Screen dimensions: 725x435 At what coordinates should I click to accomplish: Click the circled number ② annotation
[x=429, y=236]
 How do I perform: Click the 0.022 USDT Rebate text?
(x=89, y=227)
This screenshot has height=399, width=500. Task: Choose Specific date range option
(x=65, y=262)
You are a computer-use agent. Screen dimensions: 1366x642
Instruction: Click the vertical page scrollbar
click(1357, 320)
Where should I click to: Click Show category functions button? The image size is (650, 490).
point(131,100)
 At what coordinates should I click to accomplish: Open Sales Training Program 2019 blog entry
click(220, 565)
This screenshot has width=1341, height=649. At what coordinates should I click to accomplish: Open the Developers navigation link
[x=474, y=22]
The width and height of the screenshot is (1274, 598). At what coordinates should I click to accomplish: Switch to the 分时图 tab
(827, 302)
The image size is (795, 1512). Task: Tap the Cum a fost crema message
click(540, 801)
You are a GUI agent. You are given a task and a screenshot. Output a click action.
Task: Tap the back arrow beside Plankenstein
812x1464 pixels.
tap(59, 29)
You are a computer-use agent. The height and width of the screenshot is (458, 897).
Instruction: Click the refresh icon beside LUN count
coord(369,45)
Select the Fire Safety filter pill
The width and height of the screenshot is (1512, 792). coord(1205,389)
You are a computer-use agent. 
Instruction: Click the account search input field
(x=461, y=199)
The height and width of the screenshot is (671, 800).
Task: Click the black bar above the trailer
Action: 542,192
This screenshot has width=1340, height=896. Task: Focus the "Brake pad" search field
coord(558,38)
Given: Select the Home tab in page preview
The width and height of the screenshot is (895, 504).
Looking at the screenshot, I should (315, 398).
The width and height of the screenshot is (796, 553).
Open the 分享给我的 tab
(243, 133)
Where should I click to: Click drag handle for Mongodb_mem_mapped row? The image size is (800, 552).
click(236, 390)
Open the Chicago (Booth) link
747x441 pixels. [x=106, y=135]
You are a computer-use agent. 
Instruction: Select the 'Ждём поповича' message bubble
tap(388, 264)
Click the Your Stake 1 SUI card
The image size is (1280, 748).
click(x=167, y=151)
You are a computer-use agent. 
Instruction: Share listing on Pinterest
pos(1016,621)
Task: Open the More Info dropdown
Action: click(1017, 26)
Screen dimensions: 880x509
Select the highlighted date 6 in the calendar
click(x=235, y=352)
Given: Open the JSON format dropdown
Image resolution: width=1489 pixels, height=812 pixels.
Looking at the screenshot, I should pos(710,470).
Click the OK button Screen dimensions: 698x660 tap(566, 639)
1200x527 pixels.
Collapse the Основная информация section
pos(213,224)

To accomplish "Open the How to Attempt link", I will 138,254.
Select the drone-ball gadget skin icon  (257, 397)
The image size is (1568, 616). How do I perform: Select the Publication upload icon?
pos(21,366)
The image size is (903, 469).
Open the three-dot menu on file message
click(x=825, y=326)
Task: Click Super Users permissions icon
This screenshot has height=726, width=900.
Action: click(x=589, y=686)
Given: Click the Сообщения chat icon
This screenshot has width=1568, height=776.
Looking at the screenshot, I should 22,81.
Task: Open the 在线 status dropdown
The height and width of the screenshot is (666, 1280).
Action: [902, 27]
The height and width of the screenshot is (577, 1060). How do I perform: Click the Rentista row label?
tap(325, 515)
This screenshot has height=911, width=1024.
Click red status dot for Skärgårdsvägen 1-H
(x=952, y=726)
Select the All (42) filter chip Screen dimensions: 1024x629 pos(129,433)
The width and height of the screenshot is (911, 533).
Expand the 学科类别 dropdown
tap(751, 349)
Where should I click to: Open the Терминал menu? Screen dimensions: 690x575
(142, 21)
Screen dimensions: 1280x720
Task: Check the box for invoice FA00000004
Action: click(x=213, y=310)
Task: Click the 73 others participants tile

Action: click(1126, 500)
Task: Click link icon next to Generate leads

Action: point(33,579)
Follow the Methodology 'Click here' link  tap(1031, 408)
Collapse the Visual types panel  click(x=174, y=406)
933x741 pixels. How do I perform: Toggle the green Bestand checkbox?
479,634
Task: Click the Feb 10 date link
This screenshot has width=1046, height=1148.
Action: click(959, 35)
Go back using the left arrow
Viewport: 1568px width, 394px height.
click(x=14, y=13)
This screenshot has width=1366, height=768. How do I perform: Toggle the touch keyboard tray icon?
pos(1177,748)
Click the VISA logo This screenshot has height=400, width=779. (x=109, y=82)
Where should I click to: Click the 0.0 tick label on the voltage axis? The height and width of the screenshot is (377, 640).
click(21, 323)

——————————

• [PROBLEM TO WORK ON]:
Find every line above where the word "arrow" occurs, and copy that line.

• [PROBLEM SOLUTION]:
Task: Tap the back arrow beside Plankenstein
Go back using the left arrow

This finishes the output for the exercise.